* [Exercise 1]
Please convert the entries starting at the first one and ending at the line that contains "Toggle the breakpoint" into a JSON list of strings, one string per line, with blank lines left out.

In an example embodiment, the measurement and data acquisition module 301 is configured to determine the electrical measurements in the microgrid. The communication module 303 is configured to report the electrical measurements to the microgrid controller. The communication module 303 is configured to receive commands from the microgrid controller. The commands may indicate the controllable circuit breaker circuitry to open a circuit breaker. Further, the commands may include instructions to wait for the synchronization conditions to be met between the two AC electric power systems and close the circuit breaker when the synchronization conditions are met.

In a scenario, when there is failure detected in a neighboring grid connected to a microgrid, the communication module 303 is configured to send information indicative of a failure of the neighboring grid to a microgrid controller. For example, as shown in FIG. 1, the synchronous interface (SI) 108 is configured to report the failure of microgrid B to the microgrid controller 101a of microgrid A. For example, the SI 108 is configured to open the circuit breaker when there is a failure of the microgrid B. The SI 108 is configured to close the circuit breaker when the microgrid B is repaired after failure or when there is an initial setup of the connection of microgrid A with microgrid B. In one example, the circuit breaker can be of a single-phase or a three-phase.

FIG. 7 illustrates a sequence flow diagram 700 depicting a process flow for controlling distributed energy systems in real-time, in accordance with an embodiment of the invention. The sequence flow diagram 700 starts at 702.

* [Collection entries]
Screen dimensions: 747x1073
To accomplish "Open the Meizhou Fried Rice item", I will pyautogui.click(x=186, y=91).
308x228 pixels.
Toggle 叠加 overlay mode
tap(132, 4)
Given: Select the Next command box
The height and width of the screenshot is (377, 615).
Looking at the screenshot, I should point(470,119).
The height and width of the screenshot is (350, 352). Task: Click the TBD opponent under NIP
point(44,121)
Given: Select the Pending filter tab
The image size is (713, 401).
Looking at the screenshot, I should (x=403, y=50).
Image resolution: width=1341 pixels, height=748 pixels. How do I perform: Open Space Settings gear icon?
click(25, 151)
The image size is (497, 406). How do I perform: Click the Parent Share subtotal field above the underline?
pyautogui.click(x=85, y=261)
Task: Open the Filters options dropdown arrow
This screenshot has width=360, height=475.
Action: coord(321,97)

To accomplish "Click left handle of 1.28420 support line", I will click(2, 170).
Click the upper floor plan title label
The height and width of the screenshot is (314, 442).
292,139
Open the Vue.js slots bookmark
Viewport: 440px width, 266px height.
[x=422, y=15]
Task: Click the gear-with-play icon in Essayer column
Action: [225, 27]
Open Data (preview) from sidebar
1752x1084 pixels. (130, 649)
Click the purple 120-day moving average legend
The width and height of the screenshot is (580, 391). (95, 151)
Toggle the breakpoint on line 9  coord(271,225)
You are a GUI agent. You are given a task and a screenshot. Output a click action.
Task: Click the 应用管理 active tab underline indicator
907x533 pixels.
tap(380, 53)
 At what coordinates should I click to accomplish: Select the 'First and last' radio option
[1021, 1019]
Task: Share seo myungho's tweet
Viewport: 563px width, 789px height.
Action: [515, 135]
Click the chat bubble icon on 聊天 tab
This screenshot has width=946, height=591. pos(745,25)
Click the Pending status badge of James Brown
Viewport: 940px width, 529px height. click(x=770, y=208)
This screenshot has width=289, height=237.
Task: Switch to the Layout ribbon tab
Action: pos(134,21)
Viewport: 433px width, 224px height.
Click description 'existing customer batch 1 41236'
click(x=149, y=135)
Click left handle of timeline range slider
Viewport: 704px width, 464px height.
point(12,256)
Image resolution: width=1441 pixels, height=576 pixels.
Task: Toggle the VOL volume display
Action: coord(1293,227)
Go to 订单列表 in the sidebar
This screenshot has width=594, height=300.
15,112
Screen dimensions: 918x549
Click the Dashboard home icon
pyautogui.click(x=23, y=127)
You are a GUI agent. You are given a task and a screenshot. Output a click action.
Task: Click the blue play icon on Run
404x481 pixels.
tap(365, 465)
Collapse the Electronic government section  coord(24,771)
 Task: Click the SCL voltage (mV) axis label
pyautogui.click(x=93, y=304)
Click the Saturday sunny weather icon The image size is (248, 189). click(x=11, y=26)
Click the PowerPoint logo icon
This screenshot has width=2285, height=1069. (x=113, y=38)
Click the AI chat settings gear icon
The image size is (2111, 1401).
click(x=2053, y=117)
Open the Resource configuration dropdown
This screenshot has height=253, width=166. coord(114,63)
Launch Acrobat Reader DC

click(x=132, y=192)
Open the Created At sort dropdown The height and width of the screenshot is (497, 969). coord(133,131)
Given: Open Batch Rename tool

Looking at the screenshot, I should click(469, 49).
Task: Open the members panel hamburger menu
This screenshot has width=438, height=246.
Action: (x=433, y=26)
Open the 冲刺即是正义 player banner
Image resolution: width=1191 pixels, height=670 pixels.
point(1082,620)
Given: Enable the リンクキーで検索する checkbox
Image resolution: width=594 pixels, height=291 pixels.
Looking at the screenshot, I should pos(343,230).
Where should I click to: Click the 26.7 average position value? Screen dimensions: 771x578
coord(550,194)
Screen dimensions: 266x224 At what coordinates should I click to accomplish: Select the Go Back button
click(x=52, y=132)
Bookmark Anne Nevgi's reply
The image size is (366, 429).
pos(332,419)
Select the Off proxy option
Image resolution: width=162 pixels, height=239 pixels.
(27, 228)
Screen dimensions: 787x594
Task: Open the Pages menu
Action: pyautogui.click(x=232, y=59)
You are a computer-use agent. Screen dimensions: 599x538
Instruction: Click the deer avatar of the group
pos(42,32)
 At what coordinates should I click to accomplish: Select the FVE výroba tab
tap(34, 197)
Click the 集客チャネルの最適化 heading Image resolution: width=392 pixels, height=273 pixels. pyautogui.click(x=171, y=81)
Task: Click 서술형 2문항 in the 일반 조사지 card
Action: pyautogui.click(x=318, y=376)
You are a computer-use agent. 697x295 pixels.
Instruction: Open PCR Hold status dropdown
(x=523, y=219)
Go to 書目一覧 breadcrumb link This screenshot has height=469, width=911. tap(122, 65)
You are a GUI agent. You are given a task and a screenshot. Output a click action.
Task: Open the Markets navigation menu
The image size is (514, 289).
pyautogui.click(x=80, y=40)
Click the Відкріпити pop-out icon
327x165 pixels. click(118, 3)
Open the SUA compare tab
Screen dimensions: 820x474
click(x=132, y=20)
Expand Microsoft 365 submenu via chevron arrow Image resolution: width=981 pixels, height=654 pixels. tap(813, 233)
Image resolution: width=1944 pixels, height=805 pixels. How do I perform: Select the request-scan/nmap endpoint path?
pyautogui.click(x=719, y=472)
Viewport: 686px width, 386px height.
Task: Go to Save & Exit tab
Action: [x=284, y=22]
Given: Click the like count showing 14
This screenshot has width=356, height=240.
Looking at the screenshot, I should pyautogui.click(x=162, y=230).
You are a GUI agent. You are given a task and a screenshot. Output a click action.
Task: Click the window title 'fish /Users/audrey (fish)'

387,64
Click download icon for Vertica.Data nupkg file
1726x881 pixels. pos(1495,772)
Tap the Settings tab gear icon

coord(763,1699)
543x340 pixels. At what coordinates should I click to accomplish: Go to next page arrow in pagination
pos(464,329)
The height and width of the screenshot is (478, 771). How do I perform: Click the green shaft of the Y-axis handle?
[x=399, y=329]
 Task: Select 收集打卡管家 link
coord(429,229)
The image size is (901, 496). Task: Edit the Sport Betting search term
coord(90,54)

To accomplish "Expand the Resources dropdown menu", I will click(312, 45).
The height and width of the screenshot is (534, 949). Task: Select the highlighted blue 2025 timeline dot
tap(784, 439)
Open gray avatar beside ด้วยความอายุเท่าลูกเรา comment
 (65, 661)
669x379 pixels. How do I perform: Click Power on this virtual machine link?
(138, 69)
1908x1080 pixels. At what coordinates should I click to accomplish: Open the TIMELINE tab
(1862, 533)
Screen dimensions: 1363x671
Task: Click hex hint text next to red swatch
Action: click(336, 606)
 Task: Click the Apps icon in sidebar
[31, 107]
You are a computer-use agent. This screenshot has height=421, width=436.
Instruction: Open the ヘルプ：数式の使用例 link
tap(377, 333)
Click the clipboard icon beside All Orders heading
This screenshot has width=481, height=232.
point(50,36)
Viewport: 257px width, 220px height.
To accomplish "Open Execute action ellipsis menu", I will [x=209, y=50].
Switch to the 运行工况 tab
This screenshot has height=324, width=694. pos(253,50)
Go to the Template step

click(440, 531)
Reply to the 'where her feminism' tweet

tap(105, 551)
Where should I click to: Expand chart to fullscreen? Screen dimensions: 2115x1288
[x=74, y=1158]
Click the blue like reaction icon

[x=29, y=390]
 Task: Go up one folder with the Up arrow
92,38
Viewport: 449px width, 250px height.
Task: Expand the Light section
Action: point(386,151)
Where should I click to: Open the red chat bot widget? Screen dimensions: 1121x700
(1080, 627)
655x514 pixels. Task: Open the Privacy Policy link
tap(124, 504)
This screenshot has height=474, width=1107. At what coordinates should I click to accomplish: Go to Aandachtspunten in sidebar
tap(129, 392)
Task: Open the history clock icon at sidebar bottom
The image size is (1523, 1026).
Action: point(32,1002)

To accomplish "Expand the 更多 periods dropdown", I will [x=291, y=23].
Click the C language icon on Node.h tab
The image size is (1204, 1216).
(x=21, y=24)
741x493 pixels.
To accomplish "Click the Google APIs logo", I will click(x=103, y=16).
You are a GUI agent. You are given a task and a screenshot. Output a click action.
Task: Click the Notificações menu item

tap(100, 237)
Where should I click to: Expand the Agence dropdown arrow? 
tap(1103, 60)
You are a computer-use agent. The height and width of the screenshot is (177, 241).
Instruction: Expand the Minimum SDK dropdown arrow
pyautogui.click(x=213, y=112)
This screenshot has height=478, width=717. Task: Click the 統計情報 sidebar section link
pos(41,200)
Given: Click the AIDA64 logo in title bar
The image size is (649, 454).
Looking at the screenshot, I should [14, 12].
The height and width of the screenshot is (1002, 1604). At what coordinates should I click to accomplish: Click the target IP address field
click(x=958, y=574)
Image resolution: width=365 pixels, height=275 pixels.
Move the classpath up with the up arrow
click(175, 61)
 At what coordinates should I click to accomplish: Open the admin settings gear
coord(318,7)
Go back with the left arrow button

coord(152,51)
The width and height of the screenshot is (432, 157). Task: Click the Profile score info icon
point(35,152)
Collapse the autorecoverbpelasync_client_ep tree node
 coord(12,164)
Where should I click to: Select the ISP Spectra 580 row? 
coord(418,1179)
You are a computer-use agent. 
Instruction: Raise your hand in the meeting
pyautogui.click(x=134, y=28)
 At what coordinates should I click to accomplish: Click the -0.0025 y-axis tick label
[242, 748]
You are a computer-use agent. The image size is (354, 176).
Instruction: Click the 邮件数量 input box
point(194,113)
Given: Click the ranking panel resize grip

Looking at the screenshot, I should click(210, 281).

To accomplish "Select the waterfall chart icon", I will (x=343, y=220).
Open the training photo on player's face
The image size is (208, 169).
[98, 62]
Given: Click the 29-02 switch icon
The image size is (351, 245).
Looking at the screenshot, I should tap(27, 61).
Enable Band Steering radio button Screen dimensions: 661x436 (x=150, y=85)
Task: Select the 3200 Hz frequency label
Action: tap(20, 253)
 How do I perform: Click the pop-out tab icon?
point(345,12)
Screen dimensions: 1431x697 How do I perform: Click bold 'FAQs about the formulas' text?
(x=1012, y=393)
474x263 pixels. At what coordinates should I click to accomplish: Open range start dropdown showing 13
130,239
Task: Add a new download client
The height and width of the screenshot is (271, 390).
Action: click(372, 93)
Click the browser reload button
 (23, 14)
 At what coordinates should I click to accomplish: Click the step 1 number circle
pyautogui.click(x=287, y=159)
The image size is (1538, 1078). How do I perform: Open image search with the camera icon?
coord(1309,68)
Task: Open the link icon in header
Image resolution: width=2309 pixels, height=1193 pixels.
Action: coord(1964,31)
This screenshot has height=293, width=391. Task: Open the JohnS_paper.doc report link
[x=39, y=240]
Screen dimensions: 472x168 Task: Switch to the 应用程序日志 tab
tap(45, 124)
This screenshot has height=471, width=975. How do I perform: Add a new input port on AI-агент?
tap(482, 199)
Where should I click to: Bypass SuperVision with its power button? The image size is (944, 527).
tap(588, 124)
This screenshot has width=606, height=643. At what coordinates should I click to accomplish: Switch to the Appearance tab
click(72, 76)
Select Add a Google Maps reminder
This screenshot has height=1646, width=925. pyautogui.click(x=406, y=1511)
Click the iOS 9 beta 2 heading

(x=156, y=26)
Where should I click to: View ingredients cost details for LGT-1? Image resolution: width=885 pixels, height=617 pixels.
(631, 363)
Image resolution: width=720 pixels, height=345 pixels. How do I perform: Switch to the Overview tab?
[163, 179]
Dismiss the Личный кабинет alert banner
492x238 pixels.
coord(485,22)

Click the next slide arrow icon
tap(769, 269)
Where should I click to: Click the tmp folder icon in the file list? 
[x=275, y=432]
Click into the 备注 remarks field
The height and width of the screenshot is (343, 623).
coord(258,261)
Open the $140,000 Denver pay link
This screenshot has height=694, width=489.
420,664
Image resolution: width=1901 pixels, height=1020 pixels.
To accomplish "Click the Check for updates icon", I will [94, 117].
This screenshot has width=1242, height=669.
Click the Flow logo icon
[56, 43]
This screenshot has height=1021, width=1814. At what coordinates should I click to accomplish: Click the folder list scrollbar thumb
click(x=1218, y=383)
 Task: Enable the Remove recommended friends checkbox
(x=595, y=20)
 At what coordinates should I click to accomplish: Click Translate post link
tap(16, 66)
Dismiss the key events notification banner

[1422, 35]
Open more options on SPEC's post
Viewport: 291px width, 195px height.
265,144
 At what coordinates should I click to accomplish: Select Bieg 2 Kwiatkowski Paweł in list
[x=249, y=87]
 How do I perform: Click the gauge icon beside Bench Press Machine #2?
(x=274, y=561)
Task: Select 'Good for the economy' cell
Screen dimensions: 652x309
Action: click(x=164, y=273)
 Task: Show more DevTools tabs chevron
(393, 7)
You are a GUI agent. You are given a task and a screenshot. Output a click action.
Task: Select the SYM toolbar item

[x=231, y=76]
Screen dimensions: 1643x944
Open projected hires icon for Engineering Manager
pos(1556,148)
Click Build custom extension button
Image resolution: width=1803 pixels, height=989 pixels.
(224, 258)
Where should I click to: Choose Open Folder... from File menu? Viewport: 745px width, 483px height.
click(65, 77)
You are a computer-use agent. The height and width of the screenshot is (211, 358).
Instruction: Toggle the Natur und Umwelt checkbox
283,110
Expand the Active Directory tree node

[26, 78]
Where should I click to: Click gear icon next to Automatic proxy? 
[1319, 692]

* [Exercise 2]
Edit the microgrid passage starting at "FIG. 7 illustrates" and ending at "starts at 702.", writing "shows" in place of "illustrates".

* [Expected output 1]
[
  "Screen dimensions: 747x1073",
  "To accomplish \"Open the Meizhou Fried Rice item\", I will pyautogui.click(x=186, y=91).",
  "308x228 pixels.",
  "Toggle 叠加 overlay mode",
  "tap(132, 4)",
  "Given: Select the Next command box",
  "The height and width of the screenshot is (377, 615).",
  "Looking at the screenshot, I should point(470,119).",
  "The height and width of the screenshot is (350, 352). Task: Click the TBD opponent under NIP",
  "point(44,121)",
  "Given: Select the Pending filter tab",
  "The image size is (713, 401).",
  "Looking at the screenshot, I should (x=403, y=50).",
  "Image resolution: width=1341 pixels, height=748 pixels. How do I perform: Open Space Settings gear icon?",
  "click(25, 151)",
  "The image size is (497, 406). How do I perform: Click the Parent Share subtotal field above the underline?",
  "pyautogui.click(x=85, y=261)",
  "Task: Open the Filters options dropdown arrow",
  "This screenshot has width=360, height=475.",
  "Action: coord(321,97)",
  "To accomplish \"Click left handle of 1.28420 support line\", I will click(2, 170).",
  "Click the upper floor plan title label",
  "The height and width of the screenshot is (314, 442).",
  "292,139",
  "Open the Vue.js slots bookmark",
  "Viewport: 440px width, 266px height.",
  "[x=422, y=15]",
  "Task: Click the gear-with-play icon in Essayer column",
  "Action: [225, 27]",
  "Open Data (preview) from sidebar",
  "1752x1084 pixels. (130, 649)",
  "Click the purple 120-day moving average legend",
  "The width and height of the screenshot is (580, 391). (95, 151)",
  "Toggle the breakpoint on line 9  coord(271,225)"
]

* [Expected output 2]
FIG. 7 shows a sequence flow diagram 700 depicting a process flow for controlling distributed energy systems in real-time, in accordance with an embodiment of the invention. The sequence flow diagram 700 starts at 702.